TASK OBJECTIVE => Locate the line containing "The height and" in the material below. Copy that line and all following lines through the end exactly, omitting any pictures.

SOURCE RECORDS =>
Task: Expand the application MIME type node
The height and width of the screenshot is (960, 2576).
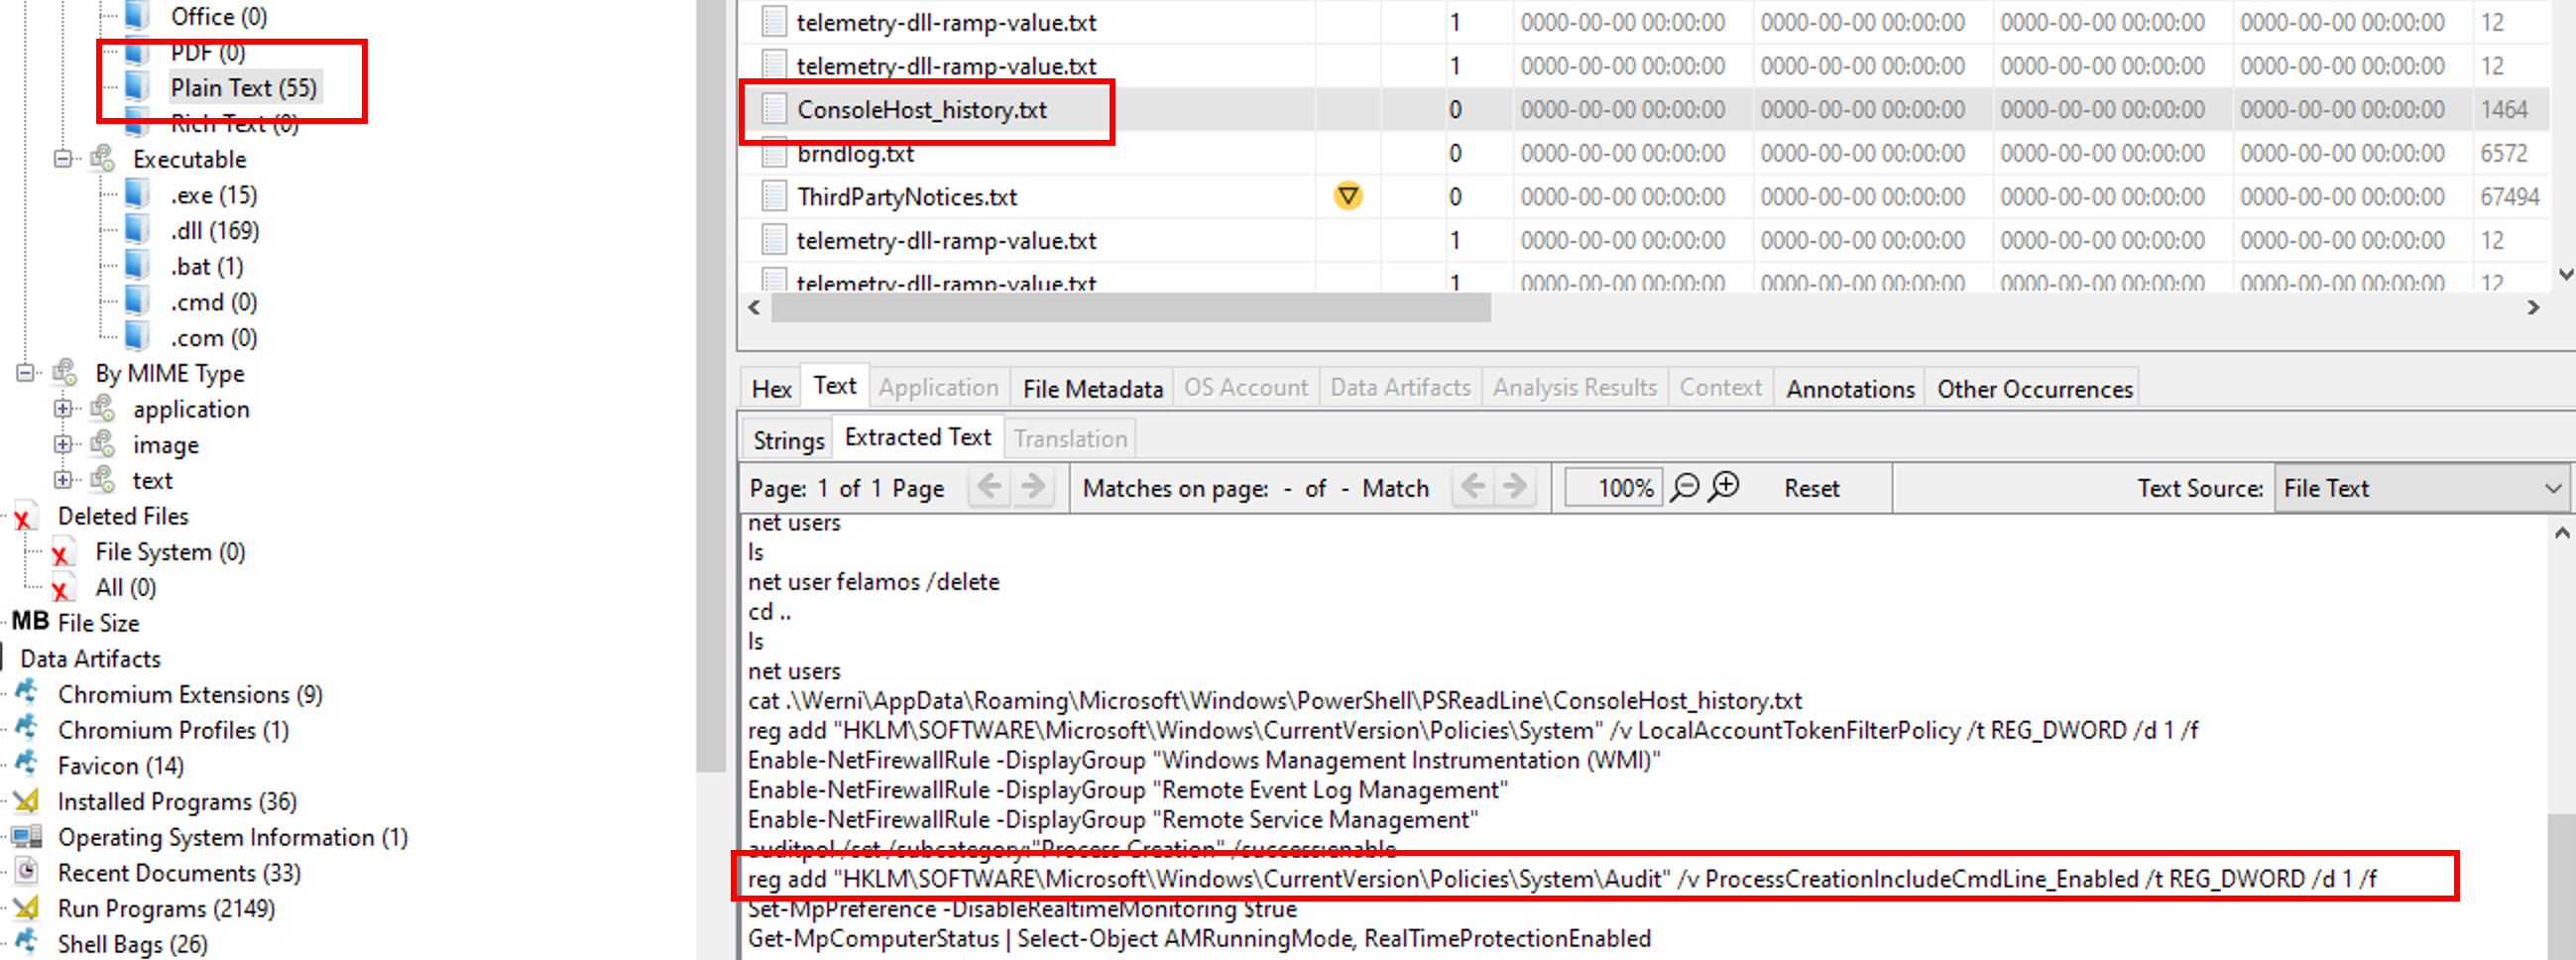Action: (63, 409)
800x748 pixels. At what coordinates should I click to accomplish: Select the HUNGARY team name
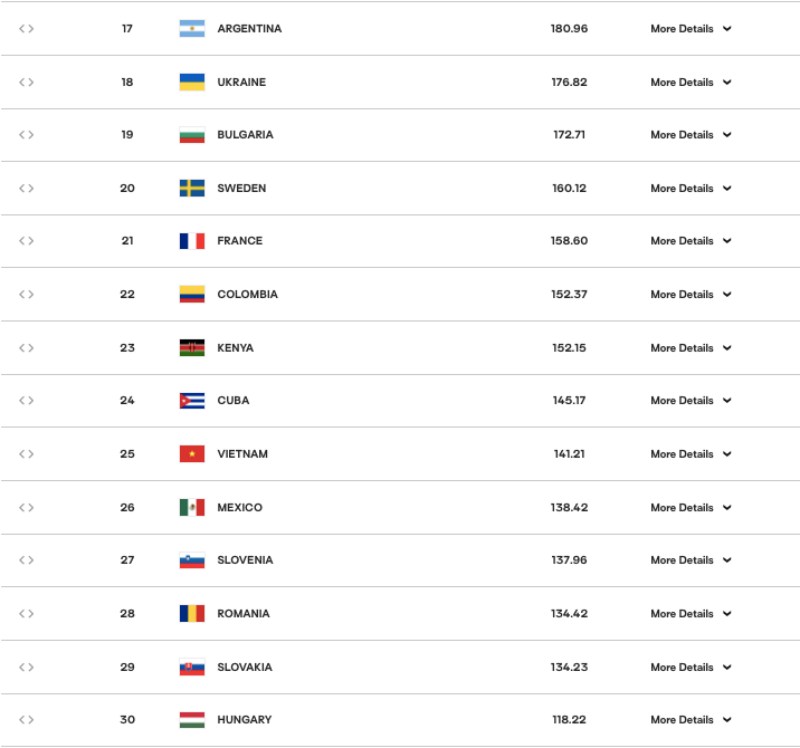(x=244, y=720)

TASK ANSWER =>
The height and width of the screenshot is (960, 2576).
Action: (63, 409)
800x748 pixels. At what coordinates should I click to accomplish: Select the HUNGARY team name
(x=244, y=720)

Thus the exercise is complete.